(Exercise instructions)
The listing below holds a line with "Súhlasím so všetkými (50, 101)" and a line with "EITB TALDEA (1017, 305)". Reproduce those two lines exactly, plus everything between them.

Segment Start: The data

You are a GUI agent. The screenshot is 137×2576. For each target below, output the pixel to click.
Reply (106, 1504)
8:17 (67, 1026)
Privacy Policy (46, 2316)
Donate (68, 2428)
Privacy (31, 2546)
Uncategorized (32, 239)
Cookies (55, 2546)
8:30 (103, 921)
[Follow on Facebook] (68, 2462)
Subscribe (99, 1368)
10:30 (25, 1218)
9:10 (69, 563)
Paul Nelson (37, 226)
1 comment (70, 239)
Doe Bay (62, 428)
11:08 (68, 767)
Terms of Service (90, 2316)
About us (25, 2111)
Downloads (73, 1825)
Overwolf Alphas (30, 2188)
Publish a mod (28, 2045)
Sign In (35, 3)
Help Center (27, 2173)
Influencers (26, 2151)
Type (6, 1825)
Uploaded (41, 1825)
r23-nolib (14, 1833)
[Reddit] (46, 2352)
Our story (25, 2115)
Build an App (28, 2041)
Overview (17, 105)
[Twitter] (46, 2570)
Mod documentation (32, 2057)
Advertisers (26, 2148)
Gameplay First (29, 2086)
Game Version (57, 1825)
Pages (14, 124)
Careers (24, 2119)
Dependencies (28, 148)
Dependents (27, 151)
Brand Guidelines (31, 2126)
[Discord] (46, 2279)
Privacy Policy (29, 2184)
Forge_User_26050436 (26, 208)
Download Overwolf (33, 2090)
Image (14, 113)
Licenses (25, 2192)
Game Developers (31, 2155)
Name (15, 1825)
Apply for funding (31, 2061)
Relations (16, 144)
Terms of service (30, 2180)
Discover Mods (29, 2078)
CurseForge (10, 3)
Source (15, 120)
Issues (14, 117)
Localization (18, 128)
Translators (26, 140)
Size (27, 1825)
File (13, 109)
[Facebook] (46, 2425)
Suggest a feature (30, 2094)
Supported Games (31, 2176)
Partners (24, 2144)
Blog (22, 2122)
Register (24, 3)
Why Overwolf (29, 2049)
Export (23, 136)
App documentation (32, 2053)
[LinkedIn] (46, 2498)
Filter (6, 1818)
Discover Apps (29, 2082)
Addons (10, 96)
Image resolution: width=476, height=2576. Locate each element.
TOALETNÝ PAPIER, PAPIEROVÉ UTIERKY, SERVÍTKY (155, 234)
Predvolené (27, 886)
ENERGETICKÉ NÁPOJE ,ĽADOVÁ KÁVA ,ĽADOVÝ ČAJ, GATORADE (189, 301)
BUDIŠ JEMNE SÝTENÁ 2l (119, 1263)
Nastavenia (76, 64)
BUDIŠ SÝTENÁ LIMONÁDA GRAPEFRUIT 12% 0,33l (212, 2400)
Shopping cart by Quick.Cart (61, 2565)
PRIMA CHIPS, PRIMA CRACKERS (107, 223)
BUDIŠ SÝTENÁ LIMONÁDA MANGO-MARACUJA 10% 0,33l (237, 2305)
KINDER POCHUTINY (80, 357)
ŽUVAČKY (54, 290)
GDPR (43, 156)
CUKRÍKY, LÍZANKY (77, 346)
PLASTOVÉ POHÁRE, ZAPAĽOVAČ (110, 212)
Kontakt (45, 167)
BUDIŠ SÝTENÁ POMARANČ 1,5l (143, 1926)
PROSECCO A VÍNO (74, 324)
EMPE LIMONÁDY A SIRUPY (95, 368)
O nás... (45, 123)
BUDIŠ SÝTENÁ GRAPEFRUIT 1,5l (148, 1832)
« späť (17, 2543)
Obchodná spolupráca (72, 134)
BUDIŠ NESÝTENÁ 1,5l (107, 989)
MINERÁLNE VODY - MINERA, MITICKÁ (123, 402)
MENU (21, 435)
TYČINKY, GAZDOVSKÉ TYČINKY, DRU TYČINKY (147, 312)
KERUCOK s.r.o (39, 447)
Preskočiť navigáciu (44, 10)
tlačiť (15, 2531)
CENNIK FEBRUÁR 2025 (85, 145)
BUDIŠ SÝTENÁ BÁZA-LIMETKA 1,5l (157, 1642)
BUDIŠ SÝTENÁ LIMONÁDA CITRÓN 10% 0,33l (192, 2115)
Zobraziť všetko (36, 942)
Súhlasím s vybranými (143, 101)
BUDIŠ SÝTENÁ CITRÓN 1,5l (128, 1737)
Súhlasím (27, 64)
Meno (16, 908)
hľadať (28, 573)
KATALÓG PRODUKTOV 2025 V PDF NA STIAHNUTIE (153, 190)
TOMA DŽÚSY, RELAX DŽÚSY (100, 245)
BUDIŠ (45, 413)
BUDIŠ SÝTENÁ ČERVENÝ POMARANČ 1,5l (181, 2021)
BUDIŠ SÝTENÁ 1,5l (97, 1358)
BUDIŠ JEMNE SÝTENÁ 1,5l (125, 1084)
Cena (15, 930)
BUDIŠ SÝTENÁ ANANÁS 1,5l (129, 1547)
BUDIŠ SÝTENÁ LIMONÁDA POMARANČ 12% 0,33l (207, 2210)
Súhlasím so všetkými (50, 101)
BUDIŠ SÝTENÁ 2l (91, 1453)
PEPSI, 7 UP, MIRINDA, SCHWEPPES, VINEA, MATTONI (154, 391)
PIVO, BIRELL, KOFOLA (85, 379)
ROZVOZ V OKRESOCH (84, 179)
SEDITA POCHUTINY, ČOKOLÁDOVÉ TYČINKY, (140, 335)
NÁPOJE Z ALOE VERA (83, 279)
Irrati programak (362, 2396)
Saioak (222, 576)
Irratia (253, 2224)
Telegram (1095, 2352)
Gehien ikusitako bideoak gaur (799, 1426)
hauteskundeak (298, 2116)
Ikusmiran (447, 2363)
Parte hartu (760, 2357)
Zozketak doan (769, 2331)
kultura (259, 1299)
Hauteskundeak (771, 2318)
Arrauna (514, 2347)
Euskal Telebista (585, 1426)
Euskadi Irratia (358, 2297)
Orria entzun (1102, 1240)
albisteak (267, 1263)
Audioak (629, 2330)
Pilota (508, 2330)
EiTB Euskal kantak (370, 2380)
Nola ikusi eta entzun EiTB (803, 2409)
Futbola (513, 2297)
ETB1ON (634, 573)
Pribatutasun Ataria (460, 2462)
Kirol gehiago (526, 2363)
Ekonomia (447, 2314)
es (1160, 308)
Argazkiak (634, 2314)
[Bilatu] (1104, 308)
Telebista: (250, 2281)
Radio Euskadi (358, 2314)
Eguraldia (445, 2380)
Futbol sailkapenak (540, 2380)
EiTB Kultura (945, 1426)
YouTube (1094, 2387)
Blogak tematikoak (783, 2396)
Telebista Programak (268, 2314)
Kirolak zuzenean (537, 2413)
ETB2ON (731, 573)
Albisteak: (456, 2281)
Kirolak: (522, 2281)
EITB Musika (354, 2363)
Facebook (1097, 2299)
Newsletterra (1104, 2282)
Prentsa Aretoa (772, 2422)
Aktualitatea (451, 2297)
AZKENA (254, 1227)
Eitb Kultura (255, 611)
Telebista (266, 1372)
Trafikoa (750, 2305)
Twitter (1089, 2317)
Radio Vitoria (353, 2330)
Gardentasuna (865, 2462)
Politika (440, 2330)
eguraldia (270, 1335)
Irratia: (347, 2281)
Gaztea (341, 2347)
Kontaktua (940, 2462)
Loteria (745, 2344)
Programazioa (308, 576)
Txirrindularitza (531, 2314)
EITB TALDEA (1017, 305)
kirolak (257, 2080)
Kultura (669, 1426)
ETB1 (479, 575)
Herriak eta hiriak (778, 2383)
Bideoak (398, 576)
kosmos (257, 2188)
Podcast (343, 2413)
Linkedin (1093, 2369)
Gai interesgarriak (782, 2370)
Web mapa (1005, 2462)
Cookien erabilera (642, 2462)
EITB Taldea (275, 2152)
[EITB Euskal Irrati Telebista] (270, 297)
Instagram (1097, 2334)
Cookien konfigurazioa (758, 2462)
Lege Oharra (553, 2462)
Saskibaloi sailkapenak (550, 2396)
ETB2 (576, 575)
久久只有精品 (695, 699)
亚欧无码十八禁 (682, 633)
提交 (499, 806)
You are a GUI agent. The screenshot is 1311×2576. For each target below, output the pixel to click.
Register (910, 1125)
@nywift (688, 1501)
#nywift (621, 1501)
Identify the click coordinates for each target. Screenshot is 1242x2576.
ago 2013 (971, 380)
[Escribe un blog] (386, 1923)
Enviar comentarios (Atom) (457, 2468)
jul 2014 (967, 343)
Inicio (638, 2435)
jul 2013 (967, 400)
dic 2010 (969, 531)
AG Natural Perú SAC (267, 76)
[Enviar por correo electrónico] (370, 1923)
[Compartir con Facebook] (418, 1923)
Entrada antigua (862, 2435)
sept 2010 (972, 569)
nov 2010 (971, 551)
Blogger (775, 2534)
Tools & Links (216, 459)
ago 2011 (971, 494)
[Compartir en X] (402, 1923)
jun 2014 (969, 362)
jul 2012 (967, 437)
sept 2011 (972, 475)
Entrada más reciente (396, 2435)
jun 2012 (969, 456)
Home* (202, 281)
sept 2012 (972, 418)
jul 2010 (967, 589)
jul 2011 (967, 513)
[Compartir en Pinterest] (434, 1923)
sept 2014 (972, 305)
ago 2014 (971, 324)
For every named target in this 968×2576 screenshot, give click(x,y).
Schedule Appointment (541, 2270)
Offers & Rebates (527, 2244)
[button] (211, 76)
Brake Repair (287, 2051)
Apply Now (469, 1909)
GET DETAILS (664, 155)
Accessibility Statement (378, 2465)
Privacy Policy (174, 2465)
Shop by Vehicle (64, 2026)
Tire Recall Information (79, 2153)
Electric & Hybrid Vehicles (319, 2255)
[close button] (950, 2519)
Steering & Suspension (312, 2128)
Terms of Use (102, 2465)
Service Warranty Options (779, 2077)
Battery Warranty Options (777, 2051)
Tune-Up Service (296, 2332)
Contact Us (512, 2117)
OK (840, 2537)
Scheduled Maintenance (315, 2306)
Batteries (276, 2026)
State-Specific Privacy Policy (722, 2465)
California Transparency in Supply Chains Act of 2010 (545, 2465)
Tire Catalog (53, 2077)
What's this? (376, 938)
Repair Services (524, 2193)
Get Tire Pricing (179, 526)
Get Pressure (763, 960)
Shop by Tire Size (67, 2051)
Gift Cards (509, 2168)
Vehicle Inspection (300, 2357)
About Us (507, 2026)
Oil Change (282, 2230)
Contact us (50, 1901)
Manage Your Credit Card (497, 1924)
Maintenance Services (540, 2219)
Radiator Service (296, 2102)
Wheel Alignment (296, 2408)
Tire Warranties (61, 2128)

Segment End: The data

(Completed exercise)
Súhlasím so všetkými (50, 101)
BUDIŠ SÝTENÁ 2l (91, 1453)
PEPSI, 7 UP, MIRINDA, SCHWEPPES, VINEA, MATTONI (154, 391)
PIVO, BIRELL, KOFOLA (85, 379)
ROZVOZ V OKRESOCH (84, 179)
SEDITA POCHUTINY, ČOKOLÁDOVÉ TYČINKY, (140, 335)
NÁPOJE Z ALOE VERA (83, 279)
Irrati programak (362, 2396)
Saioak (222, 576)
Irratia (253, 2224)
Telegram (1095, 2352)
Gehien ikusitako bideoak gaur (799, 1426)
hauteskundeak (298, 2116)
Ikusmiran (447, 2363)
Parte hartu (760, 2357)
Zozketak doan (769, 2331)
kultura (259, 1299)
Hauteskundeak (771, 2318)
Arrauna (514, 2347)
Euskal Telebista (585, 1426)
Euskadi Irratia (358, 2297)
Orria entzun (1102, 1240)
albisteak (267, 1263)
Audioak (629, 2330)
Pilota (508, 2330)
EiTB Euskal kantak (370, 2380)
Nola ikusi eta entzun EiTB (803, 2409)
Futbola (513, 2297)
ETB1ON (634, 573)
Pribatutasun Ataria (460, 2462)
Kirol gehiago (526, 2363)
Ekonomia (447, 2314)
es (1160, 308)
Argazkiak (634, 2314)
[Bilatu] (1104, 308)
Telebista: (250, 2281)
Radio Euskadi (358, 2314)
Eguraldia (445, 2380)
Futbol sailkapenak (540, 2380)
EiTB Kultura (945, 1426)
YouTube (1094, 2387)
Blogak tematikoak (783, 2396)
Telebista Programak (268, 2314)
Kirolak zuzenean (537, 2413)
ETB2ON (731, 573)
Albisteak: (456, 2281)
Kirolak: (522, 2281)
EITB Musika (354, 2363)
Facebook (1097, 2299)
Newsletterra (1104, 2282)
Prentsa Aretoa (772, 2422)
Aktualitatea (451, 2297)
AZKENA (254, 1227)
Eitb Kultura (255, 611)
Telebista (266, 1372)
Trafikoa (750, 2305)
Twitter (1089, 2317)
Radio Vitoria (353, 2330)
Gardentasuna (865, 2462)
Politika (440, 2330)
eguraldia (270, 1335)
Irratia: (347, 2281)
Gaztea (341, 2347)
Kontaktua (940, 2462)
Loteria (745, 2344)
Programazioa (308, 576)
Txirrindularitza (531, 2314)
EITB TALDEA (1017, 305)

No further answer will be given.